The response was mixed, particularly from Solana fans. One of the most successful brands on the chain, the move represented a loss of around $200 million to the Solana ecosystem.

Three months before the jump to Ethereum, Solana Labs had invested in Dust Labs, a DeGods community project focused on building NFT tooling products (among the other investors was Sam Bankman-Fried’s FTX Ventures).

In addition to moving to Polygon and Ethereum, DeGods has also pursued its multi-chain agenda on Bitcoin.

Bitcoin NFTs are digital assets inscribed on satoshis, the smallest unit of a bitcoin, made possible after a Bitcoin network upgrade two years ago. These bitcoin NFTs have exploded in popularity in the past few weeks and months.

Despite some controversy surrounding bitcoin NFTs, they are currently the second most popular chain for NFTs after Ethereum, having grossed $167 million from April 22 to May 22, 2023, alone. And the numbers keep rising.

In mid-March, DeGods debuted its 535 bitcoin NFTs, which were recreations of the NFTs that were burned after failing to mint in its original Solana launch.

Snagging one wasn’t cheap. A total of 500 were up for sale on a first-come, first-served basis, costing a minimum of 0.444BTC (then $12,464). The remaining NFTs were auctioned for the community’s native token $DUST and earnings went to the token’s governance DAO, DustDAO.

A Very Vocal Community

That’s not to say everything DeGods has done has been a win. Its Paper Hands Bitch Tax that attracted it so much initial attention was ultimately abandoned as the mechanism was “flawed.”

Meanwhile, some of its attempts to push the boundaries of what’s possible with NFTs on a technical and community level have just as quickly incurred community anger as praise.

While there are 10,000 NFTs — though not all of the Solana-based ones have bridged to Ethereum yet — there are just under 2,000 unique holders of its Ethereum-based NFTs, according to OpenSea. And while its community can be very vocal in promoting the project, some fans don’t mince words with regards to criticism.

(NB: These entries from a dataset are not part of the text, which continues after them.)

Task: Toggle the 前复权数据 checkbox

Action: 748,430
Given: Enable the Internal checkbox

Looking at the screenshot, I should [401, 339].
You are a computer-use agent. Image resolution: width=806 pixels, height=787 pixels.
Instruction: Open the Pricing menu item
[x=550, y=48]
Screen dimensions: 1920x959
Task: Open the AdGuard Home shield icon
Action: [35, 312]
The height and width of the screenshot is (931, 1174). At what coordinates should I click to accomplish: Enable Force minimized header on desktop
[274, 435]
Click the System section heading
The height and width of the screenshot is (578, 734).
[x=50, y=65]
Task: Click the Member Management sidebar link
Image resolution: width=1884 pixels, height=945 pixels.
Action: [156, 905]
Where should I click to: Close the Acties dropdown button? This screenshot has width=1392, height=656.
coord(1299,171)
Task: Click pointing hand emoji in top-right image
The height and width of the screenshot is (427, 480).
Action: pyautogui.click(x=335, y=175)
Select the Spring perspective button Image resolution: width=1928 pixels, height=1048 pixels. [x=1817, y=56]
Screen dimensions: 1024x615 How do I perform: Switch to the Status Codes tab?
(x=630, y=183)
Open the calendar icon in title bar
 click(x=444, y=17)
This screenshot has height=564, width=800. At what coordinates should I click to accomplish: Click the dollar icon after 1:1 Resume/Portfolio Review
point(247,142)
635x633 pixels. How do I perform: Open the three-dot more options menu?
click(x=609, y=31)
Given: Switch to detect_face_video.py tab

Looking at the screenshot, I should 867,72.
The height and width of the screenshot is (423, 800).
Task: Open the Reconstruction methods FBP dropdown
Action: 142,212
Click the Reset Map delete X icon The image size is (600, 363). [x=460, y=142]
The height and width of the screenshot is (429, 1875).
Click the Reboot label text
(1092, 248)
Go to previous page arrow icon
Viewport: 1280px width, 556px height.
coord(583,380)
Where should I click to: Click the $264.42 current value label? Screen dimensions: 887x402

For example, DeGods released some limited edition hoodies in May 2023 that attracted mockery on Twitter, deemed to be laughably low quality. In response, the once-anonymous Vora offered a rather tongue-in-cheek apology, tweeting, “we’ll never be able to repair the damage caused by these DeGods hoodies, but we have to try.”

“So we started working on a hoodie design that is more appropriate for a blue-chip, luxury NFT community,” he continued, posting a picture of a Cryptopunk hoodie.

Unorthodox and radical, DeGods is now faced with the same challenge that is facing every blue-chip NFT collection: how to keep going and continue to develop. It has a current floor price of 9.29 ETH ($16,200). But it’s not clear where the road leads for DeGods.

After all, their current roadmap is literally a cartoon.